22 de marzo 2017 - 00:00

Duro reproche y presión de la Unión Europea a Brasil por el caso de la carne adulterada

El Gobierno de Michel Temer no consigue contener el escándalo. México, Suiza y Hong Kong se sumaron a la lista de territorios y países que suspendieron todas las compras.

Afuera. Una repositora de un supermercado de Hong Kong retira carne brasileña de una góndola. Ese territorio suspendió ayer todas las importaciones, sumándose a lo hecho por China, Chile, Suiza y otros países.
Afuera. Una repositora de un supermercado de Hong Kong retira carne brasileña de una góndola. Ese territorio suspendió ayer todas las importaciones, sumándose a lo hecho por China, Chile, Suiza y otros países.
Bruselas y Brasilia - Mientras las autoridades de Brasil comenzaban a revisar los frigoríficos cerrados por la investigación de la carne adulterada, la Unión Europea, uno de los principales clientes de ese país, expresó una amarga queja por haberse enterado del caso "por la prensa".

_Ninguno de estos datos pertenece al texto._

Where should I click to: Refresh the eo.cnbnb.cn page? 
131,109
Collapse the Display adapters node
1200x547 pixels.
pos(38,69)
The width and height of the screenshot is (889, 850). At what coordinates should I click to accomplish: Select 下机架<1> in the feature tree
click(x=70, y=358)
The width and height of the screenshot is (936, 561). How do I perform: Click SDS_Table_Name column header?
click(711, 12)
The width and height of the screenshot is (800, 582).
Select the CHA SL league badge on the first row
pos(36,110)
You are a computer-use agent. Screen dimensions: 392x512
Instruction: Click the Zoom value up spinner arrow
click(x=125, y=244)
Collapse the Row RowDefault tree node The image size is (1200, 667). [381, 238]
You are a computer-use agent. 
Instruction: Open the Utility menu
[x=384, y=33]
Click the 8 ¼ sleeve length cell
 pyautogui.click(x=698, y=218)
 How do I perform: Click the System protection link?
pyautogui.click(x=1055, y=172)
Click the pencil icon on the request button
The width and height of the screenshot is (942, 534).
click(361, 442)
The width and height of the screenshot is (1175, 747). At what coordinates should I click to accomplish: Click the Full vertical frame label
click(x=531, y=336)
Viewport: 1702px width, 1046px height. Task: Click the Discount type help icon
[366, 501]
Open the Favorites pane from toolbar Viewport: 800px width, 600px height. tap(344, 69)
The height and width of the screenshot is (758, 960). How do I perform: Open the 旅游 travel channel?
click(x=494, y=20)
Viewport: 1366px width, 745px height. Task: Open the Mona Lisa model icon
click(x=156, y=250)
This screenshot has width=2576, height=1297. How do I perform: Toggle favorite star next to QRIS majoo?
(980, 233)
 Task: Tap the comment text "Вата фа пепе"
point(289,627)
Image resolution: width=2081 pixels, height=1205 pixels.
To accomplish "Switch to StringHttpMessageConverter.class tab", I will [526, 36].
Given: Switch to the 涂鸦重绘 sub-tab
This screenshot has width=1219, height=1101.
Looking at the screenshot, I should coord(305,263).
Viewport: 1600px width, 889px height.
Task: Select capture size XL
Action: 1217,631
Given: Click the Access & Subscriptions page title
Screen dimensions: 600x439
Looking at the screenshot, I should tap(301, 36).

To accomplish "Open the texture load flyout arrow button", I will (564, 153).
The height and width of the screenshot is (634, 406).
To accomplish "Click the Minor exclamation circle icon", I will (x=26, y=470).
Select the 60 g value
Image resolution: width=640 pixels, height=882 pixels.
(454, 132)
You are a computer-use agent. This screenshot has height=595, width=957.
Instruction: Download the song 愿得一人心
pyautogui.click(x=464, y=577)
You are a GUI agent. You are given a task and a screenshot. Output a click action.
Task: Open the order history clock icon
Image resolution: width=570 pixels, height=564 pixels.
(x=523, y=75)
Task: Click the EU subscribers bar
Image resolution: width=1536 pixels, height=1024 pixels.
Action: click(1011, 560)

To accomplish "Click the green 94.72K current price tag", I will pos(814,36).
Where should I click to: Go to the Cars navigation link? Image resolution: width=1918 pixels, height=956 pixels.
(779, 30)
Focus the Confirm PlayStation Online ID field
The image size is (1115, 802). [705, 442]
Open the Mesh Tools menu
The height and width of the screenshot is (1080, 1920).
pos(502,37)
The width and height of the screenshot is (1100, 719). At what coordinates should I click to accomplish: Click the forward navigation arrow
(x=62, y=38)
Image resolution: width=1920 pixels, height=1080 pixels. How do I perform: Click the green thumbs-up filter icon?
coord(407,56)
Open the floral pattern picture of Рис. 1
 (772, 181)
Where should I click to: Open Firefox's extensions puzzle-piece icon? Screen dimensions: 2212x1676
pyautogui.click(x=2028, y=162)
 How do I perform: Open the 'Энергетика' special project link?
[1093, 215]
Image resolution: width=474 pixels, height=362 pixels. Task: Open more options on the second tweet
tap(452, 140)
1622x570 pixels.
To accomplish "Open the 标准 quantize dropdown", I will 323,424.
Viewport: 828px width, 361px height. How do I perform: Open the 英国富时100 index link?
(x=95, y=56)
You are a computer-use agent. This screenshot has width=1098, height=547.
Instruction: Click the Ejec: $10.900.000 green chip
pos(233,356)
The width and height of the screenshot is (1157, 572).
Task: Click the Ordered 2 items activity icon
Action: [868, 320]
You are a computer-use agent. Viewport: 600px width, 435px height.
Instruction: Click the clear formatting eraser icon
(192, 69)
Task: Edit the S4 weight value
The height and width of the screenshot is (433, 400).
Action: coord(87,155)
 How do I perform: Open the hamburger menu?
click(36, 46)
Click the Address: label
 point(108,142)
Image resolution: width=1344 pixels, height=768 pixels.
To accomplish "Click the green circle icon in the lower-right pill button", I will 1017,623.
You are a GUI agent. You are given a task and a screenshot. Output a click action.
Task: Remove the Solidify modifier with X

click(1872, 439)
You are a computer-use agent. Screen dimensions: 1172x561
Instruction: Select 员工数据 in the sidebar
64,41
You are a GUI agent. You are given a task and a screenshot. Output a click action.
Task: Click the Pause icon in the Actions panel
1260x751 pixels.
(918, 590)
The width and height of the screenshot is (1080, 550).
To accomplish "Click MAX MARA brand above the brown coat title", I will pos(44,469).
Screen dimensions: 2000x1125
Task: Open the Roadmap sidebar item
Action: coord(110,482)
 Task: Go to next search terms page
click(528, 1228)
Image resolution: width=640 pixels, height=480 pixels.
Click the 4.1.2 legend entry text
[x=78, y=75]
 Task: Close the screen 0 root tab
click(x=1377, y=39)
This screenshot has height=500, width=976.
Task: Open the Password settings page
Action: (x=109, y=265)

"Nos parece inaceptable que nos enteráramos de esto por la prensa y que no nos lo comentaran oficialmente", declaró el director general de Cadena Alimentaria de la Dirección General de Salud de la UE, Michael Scannell. La repartición depende de la Comisión Europea (CE), el órgano ejecutivo del bloque.

Durante un debate sobre acuerdos comerciales en la comisión de Agricultura del Parlamento Europeo, Scannell mostró su "preocupación al ver tanta corrupción" en los servicios de control de Brasil y consideró que "estas actividades debían haber sido detectadas mucho antes".

El caso, que afecta a 21 establecimientos de producción de carne y por el que han sido suspendidos 33 inspectores del Ministerio de Agricultura del país y una veintena de directivos de empresas, puso bajo sospecha los sistemas de seguridad alimentaria de Brasil, uno de los países del Mercosur con los que la UE negocia un acuerdo comercial.

Al parecer, las empresas sobornaban a los funcionarios para que hicieran la vista gorda ante el uso de químicos cancerígenos en proporciones superiores a las admitidas para disimular el mal estado de la materia prima, a la vez que se adulteraban las fechas de vencimiento.

La UE suspendió las compras a los frigoríficos involucrados en el caso.

"Hemos visto una respuesta rápida a nuestras preocupaciones, pero estas garantías no nos parecieron suficientemente satisfactorias y de nuevo pedimos a Brasil más aclaraciones", explicó Scannell.

En tanto, el ministro de Comercio de Brasil, Marcos Pereira, confió ayer en que el escándalo denominado "Carne fraca" (carne débil) no afectará la reunión de esta semana que representantes de ambos bloques mantendrán en Buenos Aires.

Los esfuerzos de contención desplegados por el Gobierno de Michel temer no sólo se revelan vanos para lidiar con las dudas de Europa. China, que el lunes suspendió sus compras de carne brasileña, también reclamó ayer una investigación transparente sobre el caso y medidas de control más estrictas.

Además de China, Chile también dejó de comprar carne brasileña, en tanto que Corea del Sur retrocedió ayer de una medida similar. A la lista de los territorios y países que dejaron de comprar ese producto se sumaron ayer México, Hong Kong y Suiza.